Monday, July 02, 2012

Unnatural Selection by Mara Hvistendahl

Our annual non-fiction pick for Book Club was inspired by a book review at my staff meeting.  And with a very preggers Cyn around, who wouldn't want to read about "choosing boys over girls and the consequences of a world full of men"?

Enter Mara Hvistendahl's Unnatural Selection.  What began as a cultural study of why certain cultures continue to covet males over females turns into a statistical nightmare that reveals humanity's  dirtiest secret: our technology has surpassed our ability to control the repercussions of using that very same technology.

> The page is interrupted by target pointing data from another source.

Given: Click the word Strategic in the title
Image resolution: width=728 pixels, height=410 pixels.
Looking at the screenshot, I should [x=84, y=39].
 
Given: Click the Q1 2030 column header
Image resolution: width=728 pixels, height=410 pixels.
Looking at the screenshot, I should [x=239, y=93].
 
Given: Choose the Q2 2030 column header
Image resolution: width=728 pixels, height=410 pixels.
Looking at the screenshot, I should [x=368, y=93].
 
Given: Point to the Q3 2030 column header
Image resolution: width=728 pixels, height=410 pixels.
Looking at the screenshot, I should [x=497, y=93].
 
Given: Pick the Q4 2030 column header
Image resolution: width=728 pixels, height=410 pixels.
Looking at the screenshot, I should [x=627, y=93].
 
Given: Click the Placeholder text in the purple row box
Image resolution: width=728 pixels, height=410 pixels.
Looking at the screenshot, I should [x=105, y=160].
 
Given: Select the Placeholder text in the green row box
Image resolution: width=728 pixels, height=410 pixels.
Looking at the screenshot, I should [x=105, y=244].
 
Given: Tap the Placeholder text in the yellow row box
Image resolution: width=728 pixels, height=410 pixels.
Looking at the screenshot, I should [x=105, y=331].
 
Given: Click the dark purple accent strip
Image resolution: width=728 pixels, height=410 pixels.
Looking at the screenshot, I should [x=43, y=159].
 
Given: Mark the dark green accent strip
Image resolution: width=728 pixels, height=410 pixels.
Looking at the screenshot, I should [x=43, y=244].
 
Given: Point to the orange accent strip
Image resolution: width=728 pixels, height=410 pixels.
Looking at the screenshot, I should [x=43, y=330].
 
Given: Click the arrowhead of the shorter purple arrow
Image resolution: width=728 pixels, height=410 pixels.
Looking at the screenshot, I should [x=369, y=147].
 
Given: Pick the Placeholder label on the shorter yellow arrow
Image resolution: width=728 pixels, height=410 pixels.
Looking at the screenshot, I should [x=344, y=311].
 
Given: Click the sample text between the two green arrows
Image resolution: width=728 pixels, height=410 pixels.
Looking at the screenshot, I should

The crux of Hvistendah's is this: parents, even in modern-day societies, still have a "son preference' which leads to many families having babies until they have a bouncing baby boy.  (Do a quick, informal survey of your own: who many families do you know that have the older-girl-younger-boy makeup?  Look at single-child homes: how many are single boys versus single girls?  How many families do you know where the son is the youngest of the brood?  It's fascinating.)  In fact, this trending towards having as many kids as possible until you have a son is what led to the one-child-rule in China and the scores of abandoned female babies in other countries.
Enter technology: amniocentesis and ultrasound.  Now parents may choose to find out about any birth defects their children may have; and, if that defect happens to be the lack of a Y-chromosome, they often elect for late-term abortions.

Let me be very clear here: Hvistendahl is not anti-abortion.  The right to choose to abort a baby in the first trimester for a number of reasons (health, rape, age, etc.) is a separate issue from choosing to terminate a viable fetus well past the doctor-recommended 12-week period.  It is this blatant sex selection that is now having alarming results, with ratios of boys outnumbering girls in many places as high at 150-100.  That's a lot of frustrated men with absolutely no potential for a mate.  What's a guy to do?

Well.

That's when the real scary begins.  In this world, with few females, women are prized and commodified.  They are abducted, forced into polyandry or prostitution, used as bartering chips and are generally in grave danger.  (Would a world with significantly more females be better?  Not really - that's where harems come in).  Men with no mates take greater risks, join cults and gangs and terrorism cells.  In essence, we become lawless.

And if we don't address it right now, for every year this trend continues, it takes another 5 years in the future to regain gender balance. 

Sigh.

An absolutely riveting read that should spur tonnes of conversations. I know, at least, if did for me.